- [Extracted text]:

+--

The commandos seized Indian and Bangladeshi currency, satellite telephones, a pistol, ammunition, 50 metres of safety fuse wire, 39 detonators and 23 mobile phones from Shira's residence.
They also arrested Shira's 15-year-old brother-in-law for his "active involvement" as an "overground" worker for the outlawed outfit.
On Sunday, the SWAT commandos foiled a major plot to carry out explosions and attacks on police personnel in Tura, the headquarters of West Garo Hills district by nabbing four GNLA rebels and seizing three powerful improvised explosive devices.
The GNLA, fighting for a separate Garoland, is headed by Champion R. Sangma, a former deputy superintendent of police, who deserted the police force because of alleged harassment by his superiors. He floated the GNLA in 2009.
Sangma was arrested July 30, 2012, near the India-Bangladesh border in Meghalaya. The government terminated his services July 2010.
The outfit, outlawed by the central government, forged an operational alliance with the United Liberation Front of Asom and the National Democratic Front of Bodoland, gaining access to arms and ammunition.
GNLA rebels, who number around 100, unleashed terror in three impoverished districts of Garo Hills in the last one year and killed over 40 people, including security personnel.

+--

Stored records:
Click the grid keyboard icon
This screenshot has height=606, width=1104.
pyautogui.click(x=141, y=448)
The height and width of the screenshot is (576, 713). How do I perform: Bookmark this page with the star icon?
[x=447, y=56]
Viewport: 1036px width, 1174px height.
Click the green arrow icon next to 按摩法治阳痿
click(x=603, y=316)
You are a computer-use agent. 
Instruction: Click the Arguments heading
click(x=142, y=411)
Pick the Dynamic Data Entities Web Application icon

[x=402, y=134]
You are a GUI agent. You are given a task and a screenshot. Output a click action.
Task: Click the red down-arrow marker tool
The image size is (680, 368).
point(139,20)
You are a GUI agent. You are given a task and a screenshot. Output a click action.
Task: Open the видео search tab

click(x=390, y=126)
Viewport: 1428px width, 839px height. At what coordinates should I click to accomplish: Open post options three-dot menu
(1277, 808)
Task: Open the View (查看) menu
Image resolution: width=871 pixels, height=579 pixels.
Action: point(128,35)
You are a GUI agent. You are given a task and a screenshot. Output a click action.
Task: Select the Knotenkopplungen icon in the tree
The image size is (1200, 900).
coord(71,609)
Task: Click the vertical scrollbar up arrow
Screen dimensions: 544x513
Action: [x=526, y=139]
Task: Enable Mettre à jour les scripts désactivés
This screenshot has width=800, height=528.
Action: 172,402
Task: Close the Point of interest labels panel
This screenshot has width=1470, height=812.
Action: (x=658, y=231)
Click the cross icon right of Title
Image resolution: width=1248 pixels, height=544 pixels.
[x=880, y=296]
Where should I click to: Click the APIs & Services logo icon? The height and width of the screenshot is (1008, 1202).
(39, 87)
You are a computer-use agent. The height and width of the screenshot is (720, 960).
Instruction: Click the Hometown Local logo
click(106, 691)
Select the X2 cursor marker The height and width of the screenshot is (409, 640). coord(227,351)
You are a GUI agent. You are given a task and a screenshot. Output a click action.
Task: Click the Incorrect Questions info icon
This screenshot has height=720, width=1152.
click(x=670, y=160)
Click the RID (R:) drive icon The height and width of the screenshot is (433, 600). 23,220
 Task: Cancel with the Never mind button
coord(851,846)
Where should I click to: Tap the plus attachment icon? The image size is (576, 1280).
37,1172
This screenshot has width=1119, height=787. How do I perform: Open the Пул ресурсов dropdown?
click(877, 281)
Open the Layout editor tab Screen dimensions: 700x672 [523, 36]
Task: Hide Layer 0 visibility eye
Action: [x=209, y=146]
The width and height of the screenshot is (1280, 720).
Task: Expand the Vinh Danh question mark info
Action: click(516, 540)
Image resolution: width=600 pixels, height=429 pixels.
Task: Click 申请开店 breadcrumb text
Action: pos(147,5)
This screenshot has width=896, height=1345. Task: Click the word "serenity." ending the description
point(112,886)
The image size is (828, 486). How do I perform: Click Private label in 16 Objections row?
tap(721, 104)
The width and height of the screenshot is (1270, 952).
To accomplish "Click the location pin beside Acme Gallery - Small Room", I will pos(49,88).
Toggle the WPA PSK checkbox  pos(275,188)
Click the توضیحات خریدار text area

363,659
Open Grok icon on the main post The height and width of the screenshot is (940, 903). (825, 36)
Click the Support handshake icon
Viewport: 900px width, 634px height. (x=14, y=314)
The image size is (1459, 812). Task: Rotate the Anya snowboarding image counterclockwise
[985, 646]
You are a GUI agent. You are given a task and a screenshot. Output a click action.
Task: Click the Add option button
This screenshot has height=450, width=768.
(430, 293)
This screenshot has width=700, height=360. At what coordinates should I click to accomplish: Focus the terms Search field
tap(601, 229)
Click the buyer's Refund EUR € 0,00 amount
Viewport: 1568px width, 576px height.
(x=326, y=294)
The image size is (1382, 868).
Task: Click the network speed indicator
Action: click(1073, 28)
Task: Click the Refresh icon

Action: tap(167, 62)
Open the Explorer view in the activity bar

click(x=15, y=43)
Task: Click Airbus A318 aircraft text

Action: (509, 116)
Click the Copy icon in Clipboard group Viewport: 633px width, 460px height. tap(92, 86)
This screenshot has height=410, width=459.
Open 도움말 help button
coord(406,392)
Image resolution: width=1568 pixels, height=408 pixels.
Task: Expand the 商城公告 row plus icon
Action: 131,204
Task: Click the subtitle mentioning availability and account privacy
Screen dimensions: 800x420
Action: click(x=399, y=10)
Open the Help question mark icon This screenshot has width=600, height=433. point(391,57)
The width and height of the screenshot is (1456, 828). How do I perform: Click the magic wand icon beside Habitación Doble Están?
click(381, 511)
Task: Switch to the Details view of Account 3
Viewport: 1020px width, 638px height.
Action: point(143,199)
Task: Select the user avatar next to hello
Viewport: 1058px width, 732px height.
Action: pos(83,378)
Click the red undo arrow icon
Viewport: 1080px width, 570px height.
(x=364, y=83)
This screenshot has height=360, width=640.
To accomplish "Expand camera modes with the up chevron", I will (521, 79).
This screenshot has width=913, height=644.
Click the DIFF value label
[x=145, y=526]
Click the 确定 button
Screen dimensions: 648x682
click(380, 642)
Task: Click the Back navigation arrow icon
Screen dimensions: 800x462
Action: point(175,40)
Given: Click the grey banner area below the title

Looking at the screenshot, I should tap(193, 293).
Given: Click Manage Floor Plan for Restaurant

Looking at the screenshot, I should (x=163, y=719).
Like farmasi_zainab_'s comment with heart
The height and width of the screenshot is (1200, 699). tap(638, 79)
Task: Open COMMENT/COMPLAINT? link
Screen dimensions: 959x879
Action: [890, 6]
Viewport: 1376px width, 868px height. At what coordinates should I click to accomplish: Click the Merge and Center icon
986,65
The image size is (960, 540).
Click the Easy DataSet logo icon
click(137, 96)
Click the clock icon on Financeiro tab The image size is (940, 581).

+--

- [Work order]:
Reproduce the passage of the GNLA news text from "They also arrested" up to and including "GNLA in 2009.". Rely only on the text to complete the work.

- [Answer to this task]:
They also arrested Shira's 15-year-old brother-in-law for his "active involvement" as an "overground" worker for the outlawed outfit.
On Sunday, the SWAT commandos foiled a major plot to carry out explosions and attacks on police personnel in Tura, the headquarters of West Garo Hills district by nabbing four GNLA rebels and seizing three powerful improvised explosive devices.
The GNLA, fighting for a separate Garoland, is headed by Champion R. Sangma, a former deputy superintendent of police, who deserted the police force because of alleged harassment by his superiors. He floated the GNLA in 2009.